Beale set out to manufacture every element of his pianos. The range of trades he incorporated into the factory is astonishing: brass and iron foundries – ‘incorporated into only one other piano factory in the world’; power houses; timber yards, stores, mills, joinery works, cabinet departments, veneer works; paint and pattern shops, machine and electro-plating departments; keyboard action-making and fitting, tuning, intonating; drying kilns, dust-proof polishing rooms and experimental laboratories.

Sadly many of these trades and skills are no longer needed in our modern world.  
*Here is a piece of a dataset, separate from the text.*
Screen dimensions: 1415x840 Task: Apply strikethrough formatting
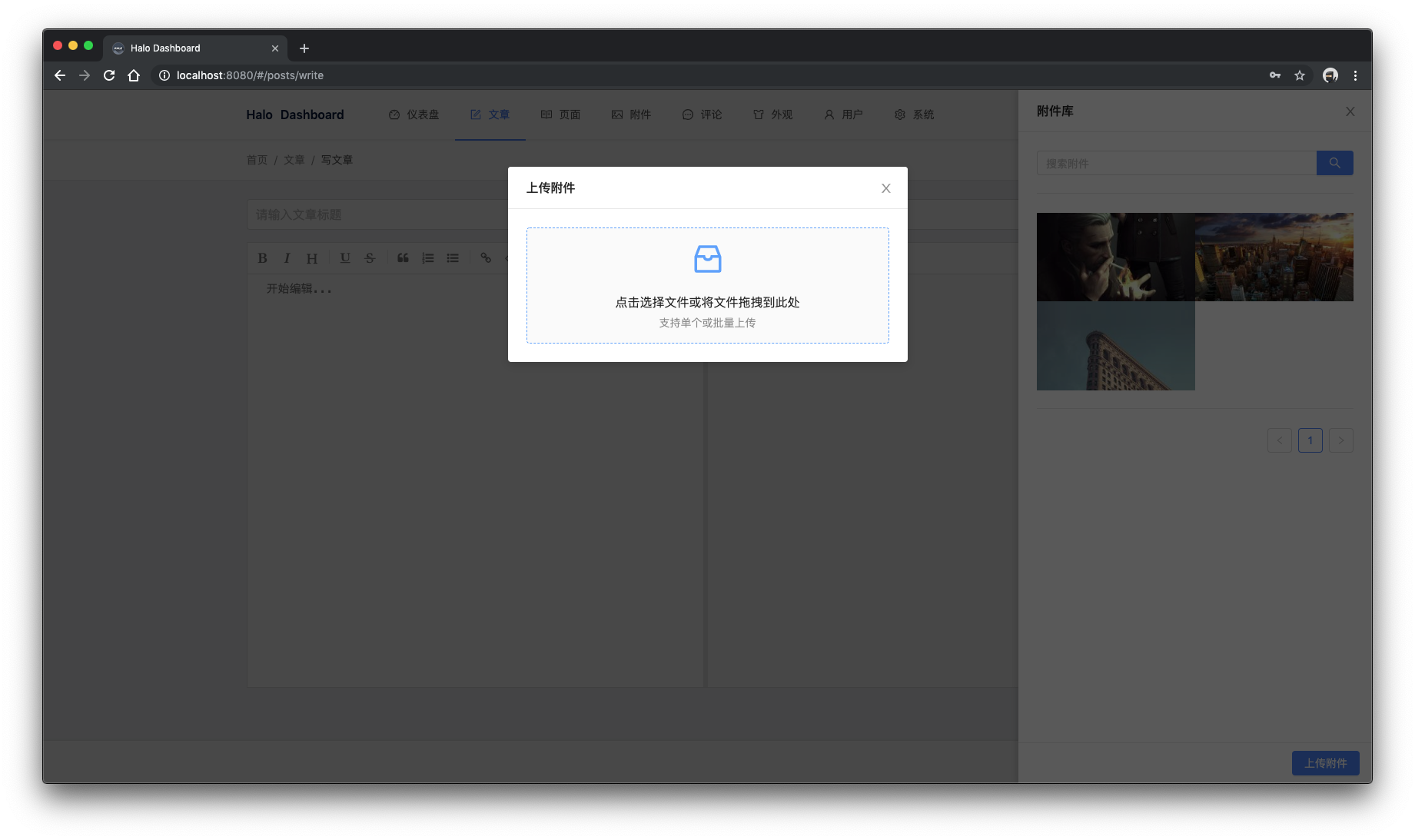click(369, 258)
Serial Number 46994 is sitting, pride of place in the lounge room.  I feel it knows it is out of place and is just laughing at me.  I haven't played it as yet in its new surrounds as I am sure you would be able to hear it from Woody Point.  Shiny tiles, glass doors and high ceilings will make me a little unpopular with my neighbours.  The units are very quiet, not much noise gets through, but I think the pianola might be an exception.

When you talk to friends and acquaintances you find there are many of these old pianola's still around.  A friend has recently spent three thousand dollars renovating theirs.  We have about fifty of the pianola rolls mostly all old favourites, many of them played by famous artists.  You can still buy the rolls and there are many available secondhand on Ebay.

My daughter is happy to have Serial Number 46994 with us she is the one who couldn’t bear to leave it behind.  In the end I am glad she insisted it came.

The End.
Another story from The Mint Green Cruiser.